Rents Are the Fed’s ‘Biggest Stumbling Block’ in Taming US Inflation

By Matthew Boesler and Jennifer Epstein, Bloomberg, 4/18/2024

MarketMinder’s View: This piece explores the main component keeping widely watched inflation gauges elevated: rents. Housing and shelter costs make up around 16% and 33% of the personal consumption expenditures (PCE) price index and consumer price index (CPI) (per the Bureau of Economic Analysis and Bureau of Labor Statistics), respectively, giving them a disproportionate influence on headline readings. While price increases for other components like food, healthcare and transportation have largely moderated from 2022’s highs, housing supply shortages have kept rental cost increases relatively high—elongating inflation’s path down. But as this piece shows, the trend isn’t uniform across the US. “In the Northeast and Midwest, rental inflation is not even a quarter of the way back down from the peak to pre-pandemic levels. In the South and the West it’s more than half-way and almost four-fifths of the way there, respectively.” Perhaps frustrating for some, but we see a silver lining here: High prices are signals for builders to ramp up supply, particularly in places with fewer regulatory barriers to doing so. See the article’s Phoenix, Arizona example. Rental inflation fell from 18% y/y in 2022 to just 3% today after high prices sparked a construction boom that replenished supply. The other good news is that “gauges of market rents on new leases have already returned to prepandemic inflation rates.” Rental inflation tends to lag other components by about 18 months due to the nature of long-term leases, so it may be a while before this improvement registers in CPI, but there is mounting evidence the dislocations of the past few years are evening out.

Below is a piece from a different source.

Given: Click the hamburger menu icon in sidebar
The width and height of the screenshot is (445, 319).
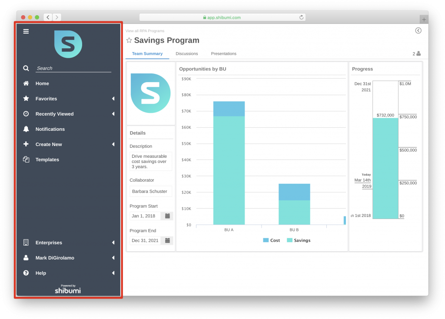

March Homes Sales Dropped Despite a Surge in Supply. Here’s Why.

By Diana Olick, CNBC, 4/18/2024

MarketMinder’s View: The latest National Association of Realtors data showed sales of previously owned homes—most of the housing market—fell -4.3% m/m in March, despite inventory (existing homes listed for sale) rising. Why? “This sales count is based on closings from contracts likely signed in January and February. Mortgage rates stayed lower in January, in the mid 6%-range on the popular 30-year fixed loan. They then shot higher in February.” The average US 30-year fixed mortgage rate rose from 6.63% to 6.94% in February (per Freddie Mac data). Not a huge jump, but seemingly enough to cool homebuyer demand. Meanwhile, the inventory figures are as of March’s end, so there is a temporal mismatch. We think this highlights a couple things for investors: One, borrowing costs’ powerful influence on housing activity. US mortgage rates started jumping at 2022’s start, and in turn, existing home sales fell -17.8% and -18.7% in 2022 and 2023, respectively. Which brings us to our second point: Don’t overrate residential real estate’s impact. Despite the major housing slowdown over the past two years, GDP has grown and even accelerated in last year’s second half. Residential real estate contributes just 3 – 5% of GDP, so its headwinds and tailwinds are incremental to overall growth. Oh, and there is mounting evidence prior headwinds are turning to tailwinds, as high prices and supply shortages are incentivizing construction.


The AI Hype Bubble Is Deflating. Now Comes the Hard Part.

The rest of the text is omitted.